◆ What you need to do ◆
Nothing but the lines from the one holding "This screenshot has" through the last line of the material below should be set down, exactly and without images.
________________
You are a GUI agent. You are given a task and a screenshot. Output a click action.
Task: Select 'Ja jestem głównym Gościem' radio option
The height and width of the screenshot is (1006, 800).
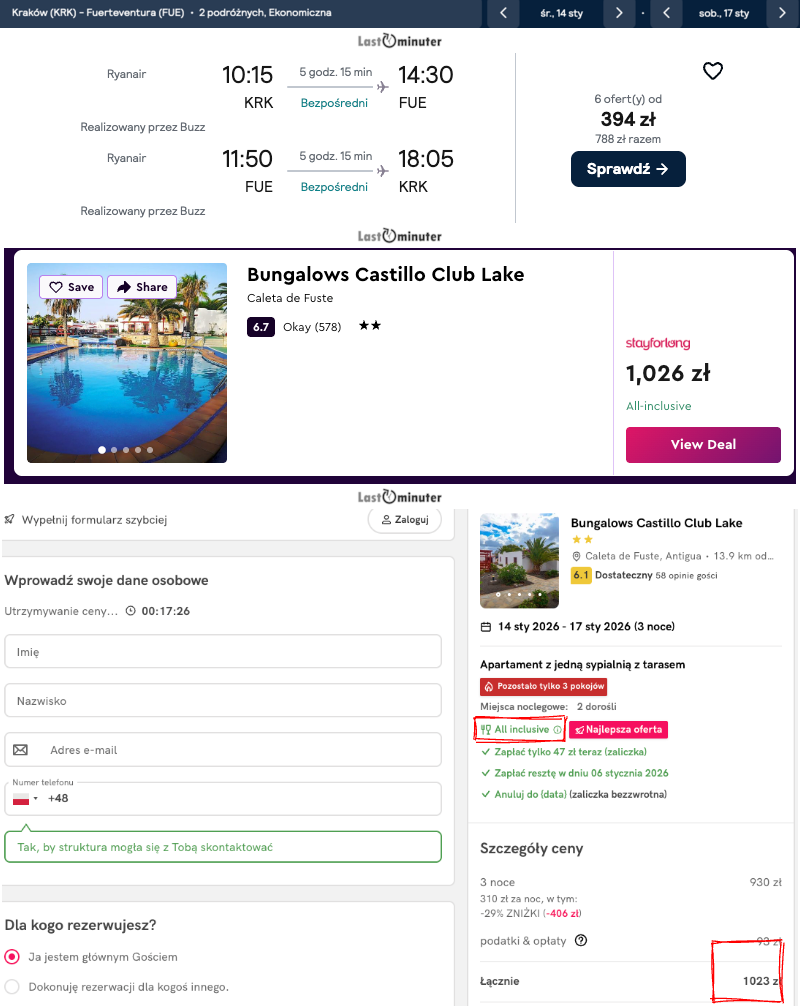(x=13, y=957)
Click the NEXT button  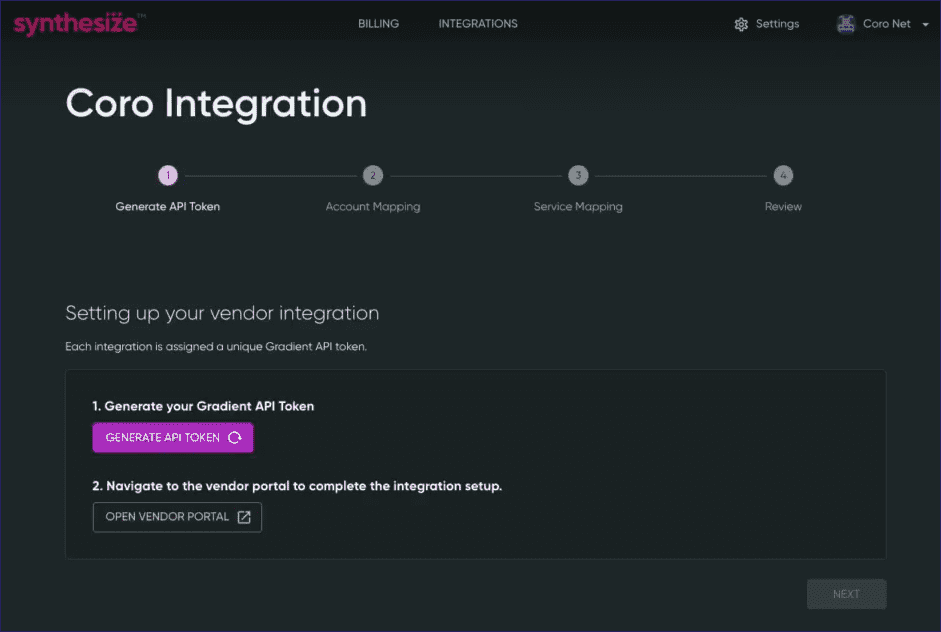pyautogui.click(x=846, y=593)
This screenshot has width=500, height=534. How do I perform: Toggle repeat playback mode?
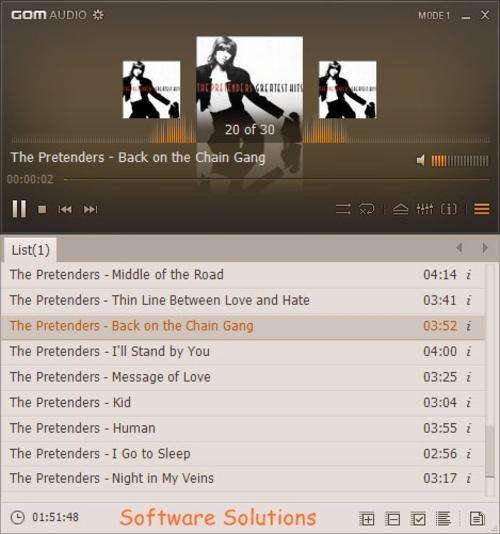tap(367, 209)
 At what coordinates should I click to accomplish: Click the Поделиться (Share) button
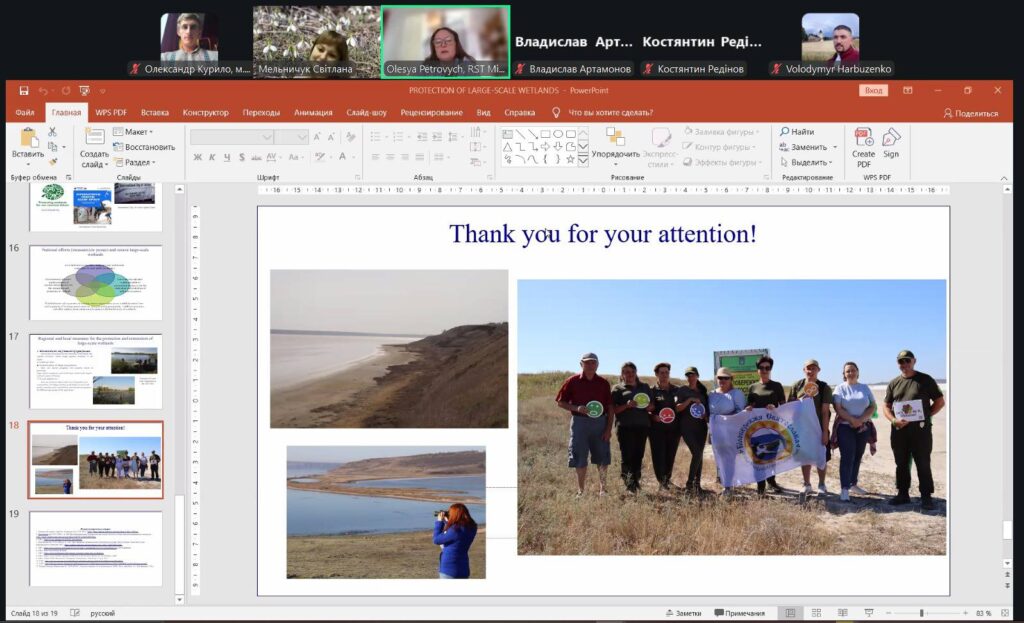[970, 113]
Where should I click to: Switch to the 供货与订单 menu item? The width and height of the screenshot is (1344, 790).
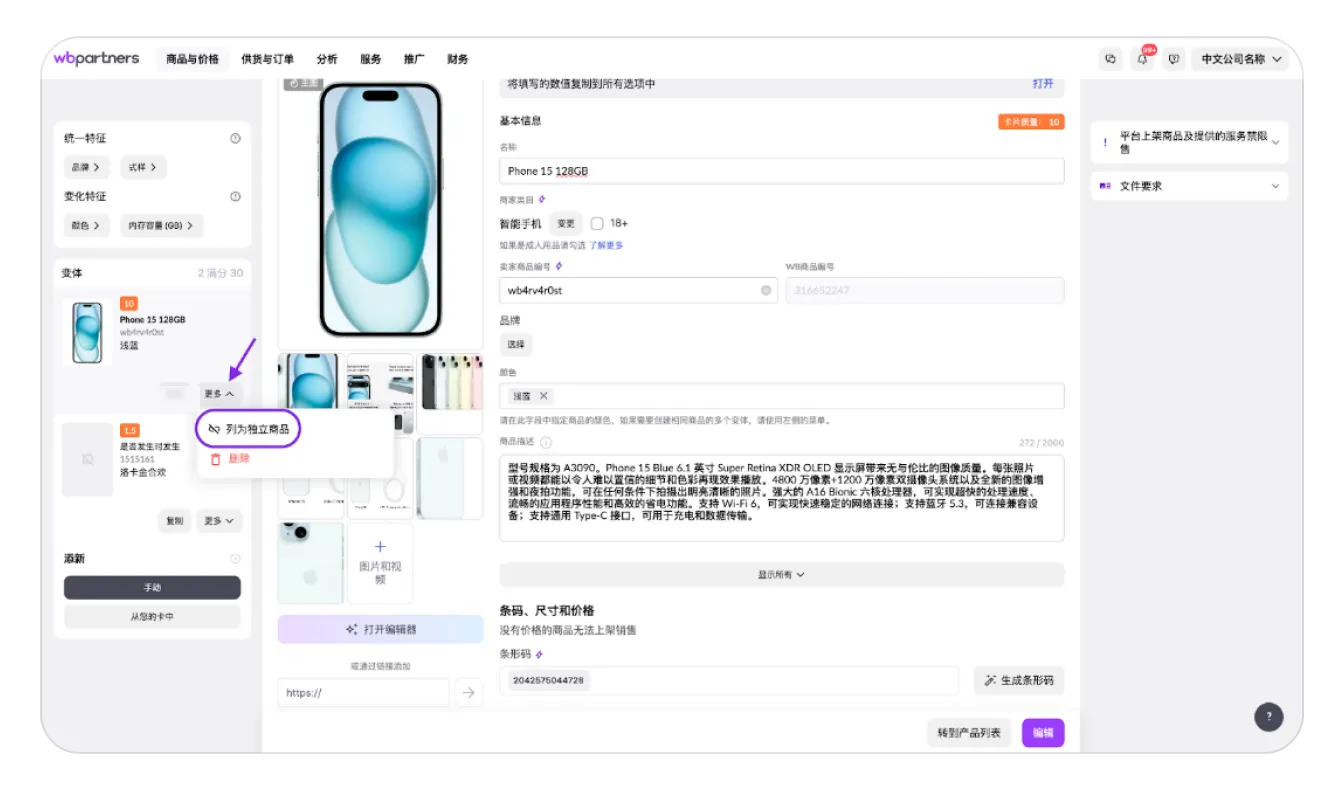pos(268,59)
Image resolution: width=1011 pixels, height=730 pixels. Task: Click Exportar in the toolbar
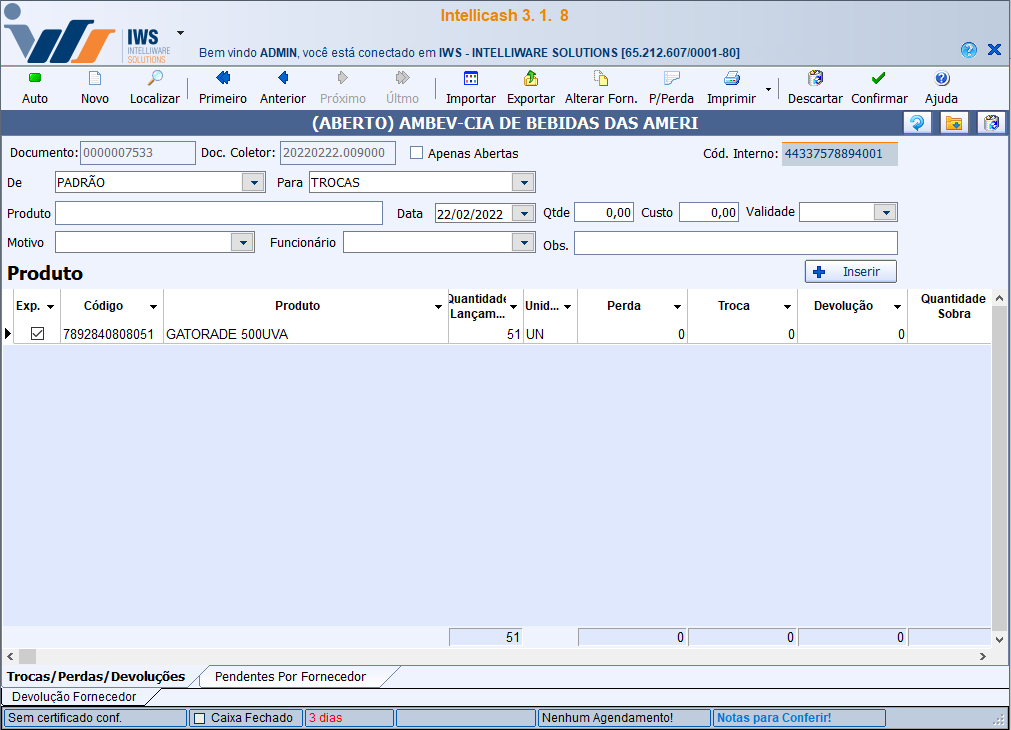coord(531,79)
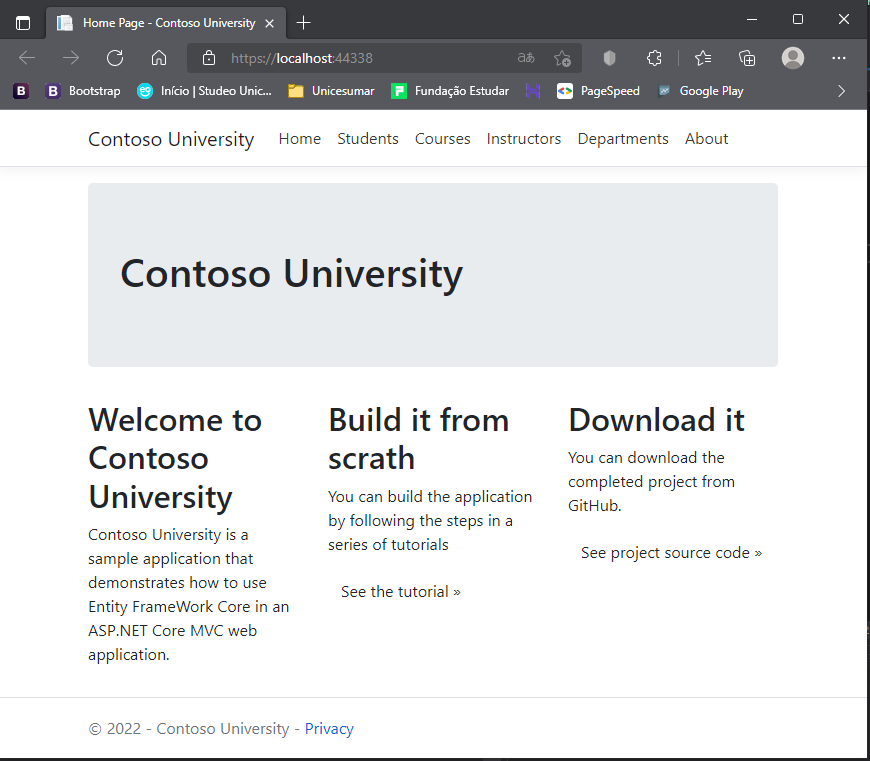
Task: Open the read aloud feature
Action: pos(525,58)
________________
◆ Output of the task ◆
This screenshot has width=500, height=534. How do I perform: Toggle repeat playback mode?
tap(367, 209)
 At what coordinates should I click to accomplish: Click the Поделиться (Share) button
[970, 113]
Where should I click to: Switch to the 供货与订单 menu item? The width and height of the screenshot is (1344, 790).
pos(268,59)
Image resolution: width=1011 pixels, height=730 pixels. Task: Click Exportar in the toolbar
coord(531,79)
Task: Open the read aloud feature
Action: pos(525,58)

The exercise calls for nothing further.